— From the Beloit Daily News. Nov. 21, 2012.
Statements made in court by the prosecution at the sentencing last week of a former aide to Scott Walker certainly raised more questions than they answered.
Milwaukee County Assistant District Attorney Bruce Landgraf told the court that Walker — when he was county executive and running for governor — met nearly every day with top county and campaign staffers to make sure they were in “good coordination.”
Meanwhile, an underling — former aide Kelly Rindfleisch — was standing before the judge to receive a sentence of six months in jail and three years’ probation for her role in that coordination. Landgraf said the meetings routinely included Walker, campaign manager Keith Gilkes, campaign communications officer Jill Bader and, from the Milwaukee County office, Rindfleisch, chief of staff Tom Nardelli and administration director Cindy Archer.
The key question in the Milwaukee County case, from the outset, echoed the well-worn phrase from the Watergate era: What did the governor know, and when did he know it?
That’s why Landgraf’s open court PowerPoint presentation is such an eyebrow-raiser.
Rindfleisch already had entered a guilty plea to one felony count of misconduct in public office, so there was no overriding need to detail her place in the pecking order of any illegal mixing of campaign and county business. In that context, all the presentation does is raise the question why a lower-ranking individual is going to jail while higher-ups active in the process have not been accused.

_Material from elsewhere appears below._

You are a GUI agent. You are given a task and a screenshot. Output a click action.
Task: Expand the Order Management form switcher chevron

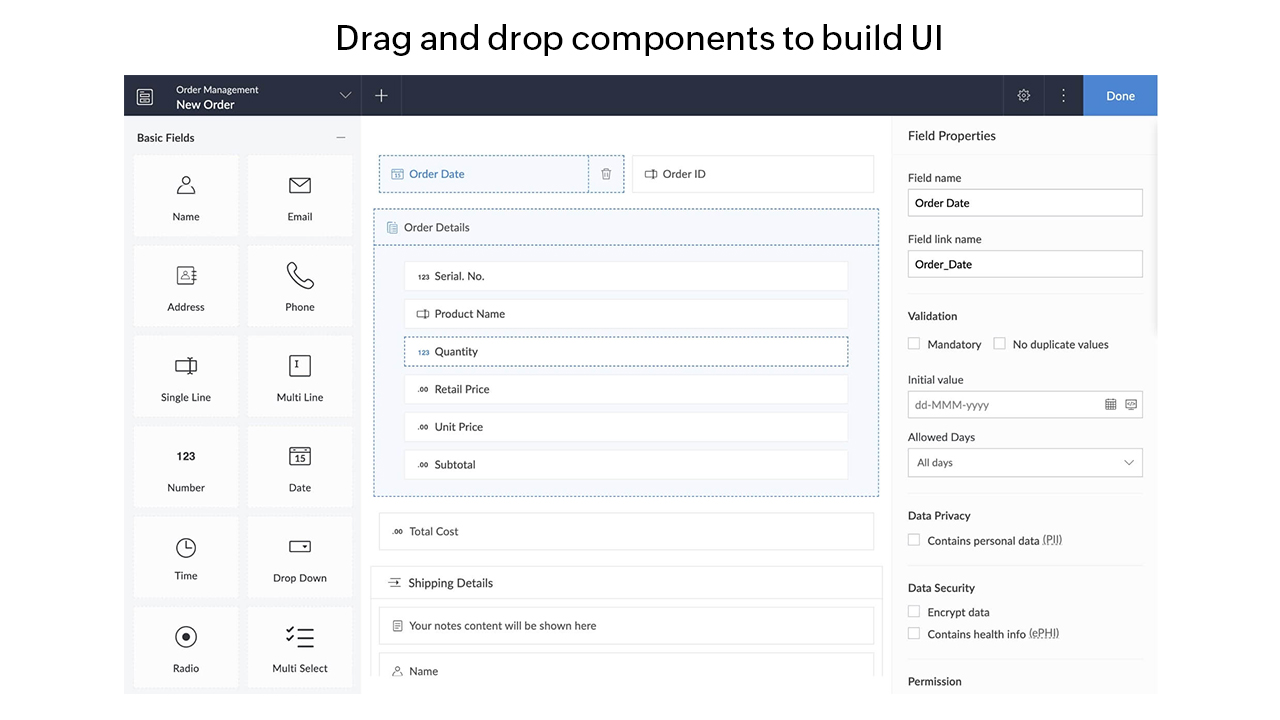(x=345, y=96)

Rindfleisch’s attorney said as much, observing that “what jumped off the page” from the presentation was that only his client faced punishment. “Scott Walker has not been accused of any wrongdoing,” the lawyer said.

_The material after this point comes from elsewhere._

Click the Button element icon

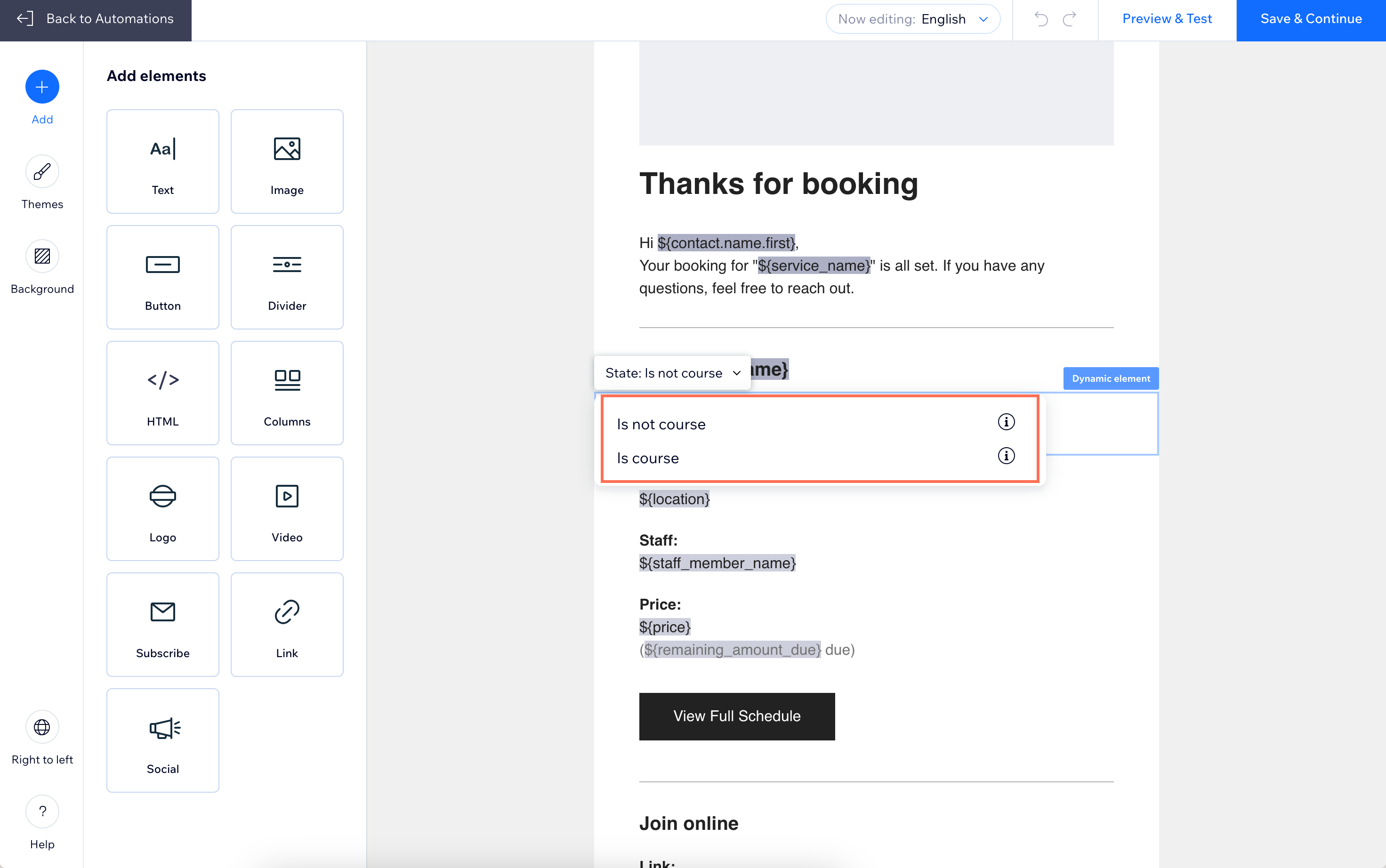coord(162,276)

If the DA’s summary of how things worked in the county executive’s office is the curtain call for the long-running John Doe investigation, it is certainly an odd conclusion to a messy and controversial situation.

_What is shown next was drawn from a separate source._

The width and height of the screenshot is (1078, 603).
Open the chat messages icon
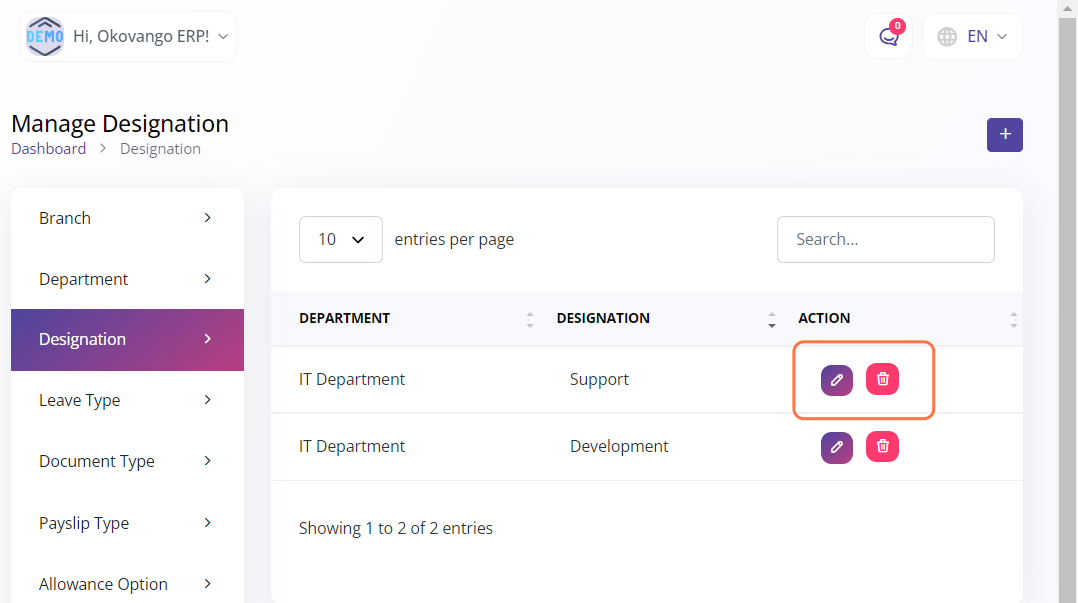888,37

A final word: Like many of the Washington-based investigations by special prosecutors — think the interminable Ken Starr pursuit of the Clintons, and Patrick Fitzgerald’s doggedness in the Valerie Plame case — the Milwaukee County John Doe probe poorly serves the public and its targets by dragging on and on and on. The political pot boils, often for years, without resolution — and then, in the end, the cases frequently fizzle. Seriously, is this the best prosecutors can do? The fastest they can go? Reform-minded legislators might want to talk about that.